Recently, the modification of photonic band gap on upconversion (UC) emission has been demonstrated. For example, a decrease of UC emission of dopants in the range of the band gap as well as sharp enhancement at the band gap edge was obtained in opal photonic crystal [12–16]. Influence of competition between excited-state absorption and spontaneous emission from intermediate excited state on upconversion emission was observed in inverse opal photonic crystals [17]. We reported the energy transfer enhancement in the UC emission in inverse opal [18]. However, an important issue remains to be solved in the UC emission photonic crystals. In particular, the influence of upconversion emission modification of rare earths on near infrared emission has not been investigated yet in the photonic crystals. Here, the CeO2: Er3+, Yb3+ inverse opals with various photonic band gaps were designed and prepared. The influence of upconversion emission modification of rare earths on near infrared emission was investigated in the inverse opal. The infrared emission was enhanced due to the inhibition of upconversion emission in the inverse opals, which is significant for photoluminescence.
2. Experimental
Opal templates with three dimensional ordered periodicity were prepared by a self-assembly method. Cleaned quartz substrates were vertically immersed in colloidal suspensions of mono-dispersed polystyrene (PS) microspheres with the diameter of 400 nm, 460 nm and 350 nm, and placed in an incubator at approximately 50 °C. The PS colloidal spheres were slowly self-assembled into highly ordered opal templates on the quartz substrate, driven by the capillary force of the liquid in the evaporating process. The CeO2: 0.01Er3+, 0.01Yb3+ precursor solution was prepared by using CeO2, Er2O3 and Yb2O3 as raw materials. The Er2O3 (0.0191 g) and Yb2O3 (0.0197 g) were dissolved into the hot concentrated nitric acid, respectively. The CeO2 (1.7211 g) was dissolved into the solution consist of concentrated nitric acid and hydrogen peroxide with the rate of 1:1 in volume. After evaporating, dying Ce(NO3)3, Yb(NO3)3 and Er(NO3)3 were obtained. In the preparation of the 0.1 M CeO2: 0.01Er3+, 0.01Yb3+ precursor solution, Ce(NO3)3, Yb(NO3)3 and Er(NO3)3 were dissolved in absolute ethyl alcohol. The mixture was stirred for at least 0.5 h, forming a transparent solution. The prepared precursor solutions were used to infiltrate into the voids of the opal templates. The samples were finally calcined at 950 °C for 5 h with the 40 °C/h ramp ratio to remove PS spheres.

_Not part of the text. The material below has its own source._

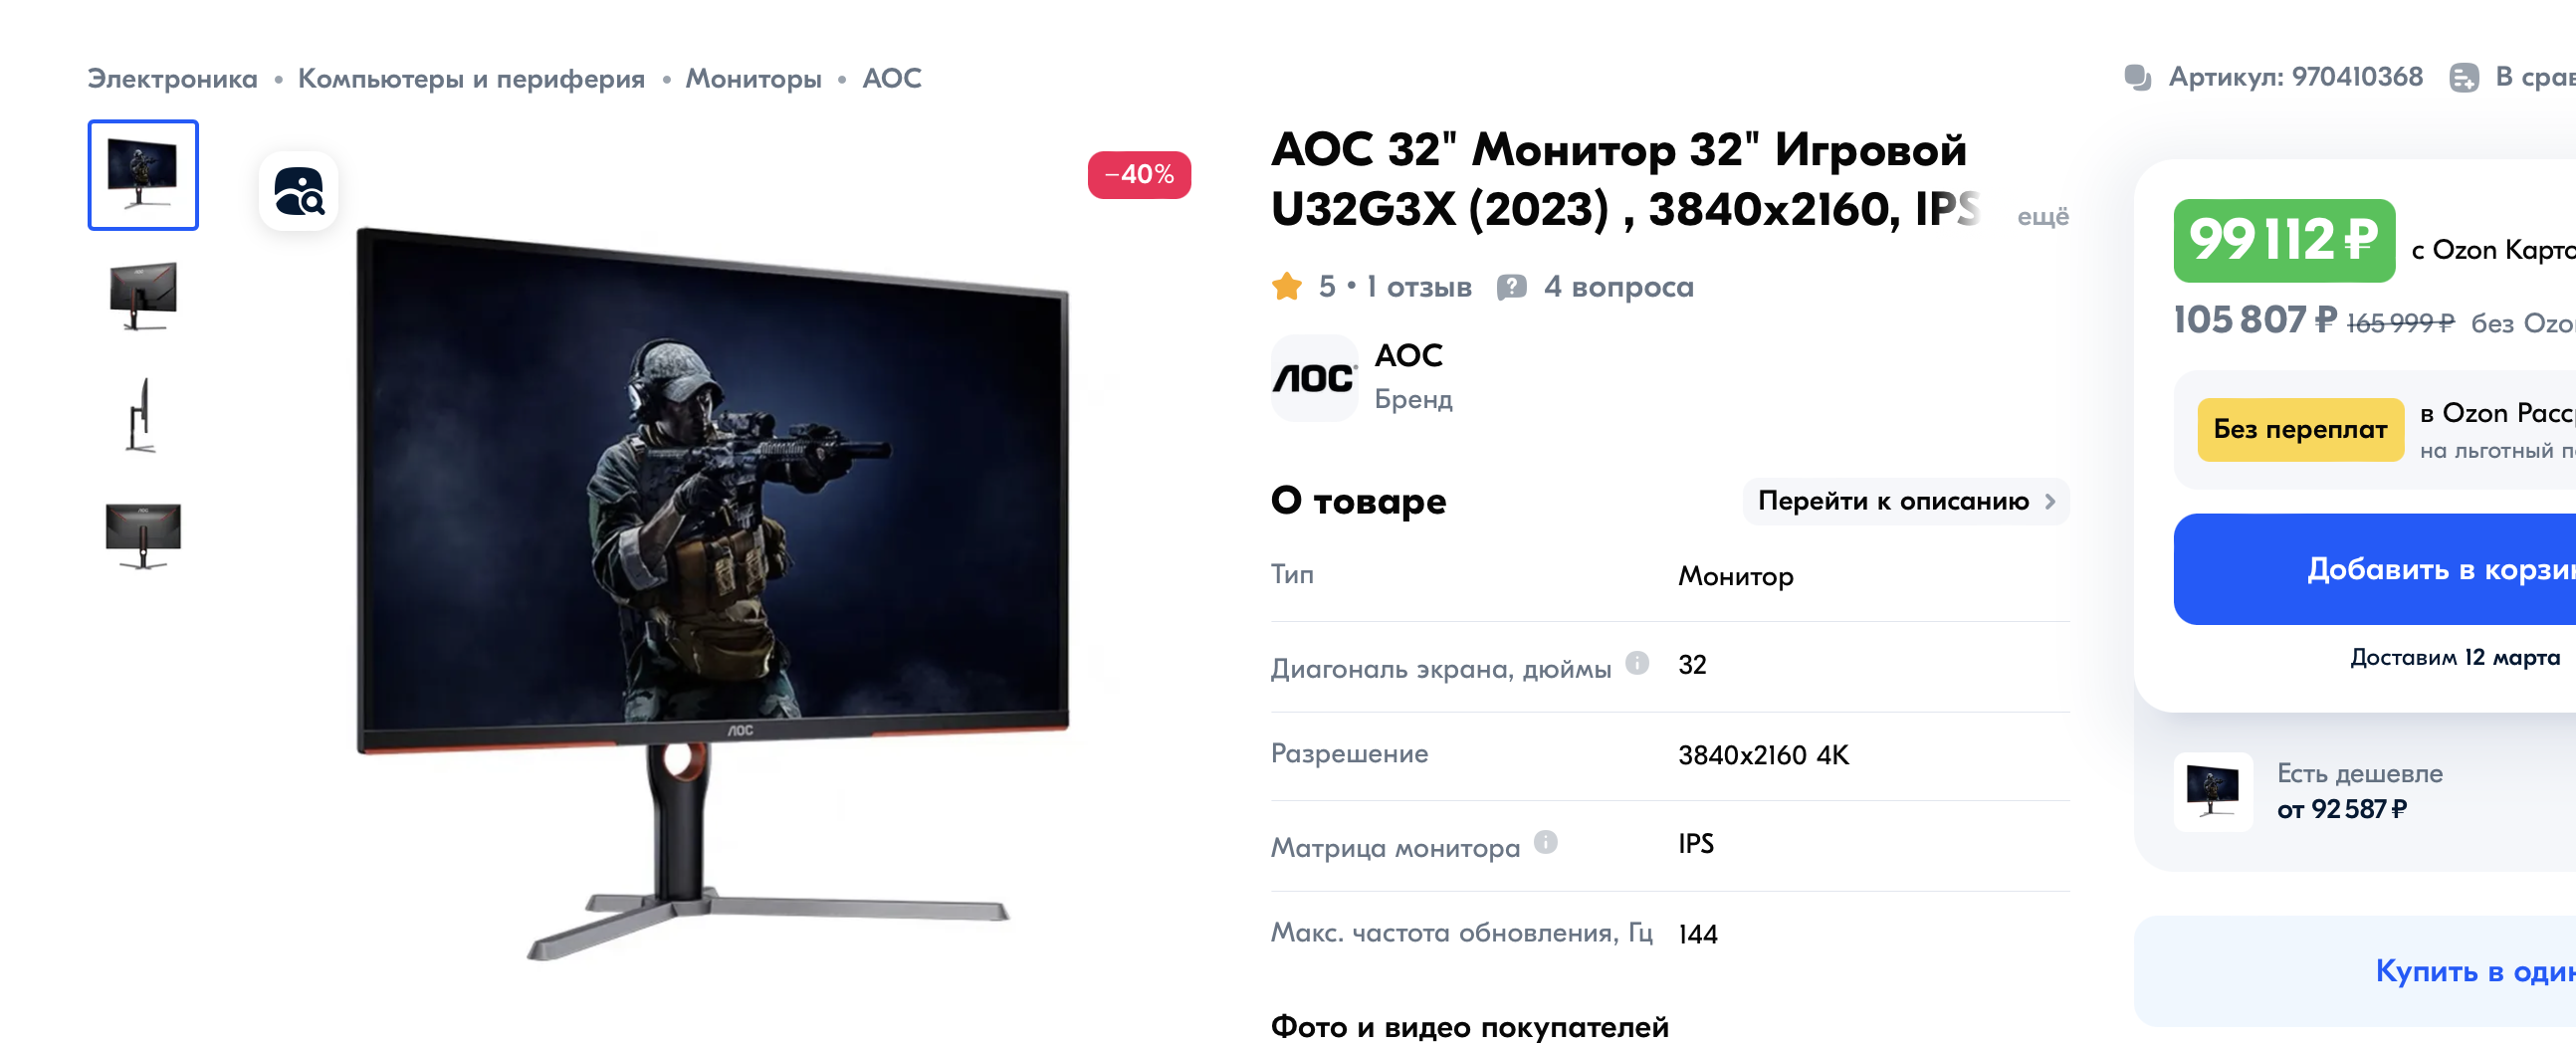Go to description via 'Перейти к описанию'
The image size is (2576, 1043).
[1905, 501]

The morphology of the inverse opals was characterized with a scanning electron microscopy (SEM) system. The X-ray diffraction (XRD) patterns of the samples were obtained with a D8 ADVANCE. The transmittance spectra were measured by HITACHIU-4100 spectrophotometer. The upconversion and near infrared luminescence spectra of the inverse opals under a 980 nm infrared laser excitation were measured with HITACHIU-F-7000 and omni-λ300 spectrophotometer, respectively.
3. Results
Figure 1(a), 1(b) and 1(c) show the SEM images of the templates made of PS microspheres with the diameter of 400, 460 and 350 nm, respectively. The light parts in the SEM images were considered as the PS microspheres, while the dark parts were the interspace among microspheres. The PS microspheres formed into a highly ordered face-centered cubic (fcc) structure with (111) plane parallel to the surface of quartz substrate. Inverse opal samples prepared by opal templates constructed with PS microspheres 400, 460 and 350 nm in diameter were denoted as IPC-1, IPC-2 and IPC-3, respectively. Figure 1(e), 1(f) and 1(g) show the SEM images of IPC-1, IPC-2 and IPC-3, respectively. The IPC-1, IPC-2 and IPC-3 samples have a long-range ordered hexagonal arrangement of inverse opal. The average center-to-center distance between the air spheres in the IPC-1, IPC-2 and IPC-3 was about 340, 410 and 280 nm, respectively, which is about 10-20% smaller than the original size of the PS template due to the shrinkage of the microspheres’ diameters during calcination. The disordered template was prepared by using two kinds of polystyrene microspheres with the diameter of 220 and 400 nm, as shown in Fig. 1(d). For comparison, the CeO2: Er3+, Yb3+ reference sample (RS) was prepared by using disordered opal template. Completely disordered structure was observed in the RS sample, as shown in Fig. 1(h).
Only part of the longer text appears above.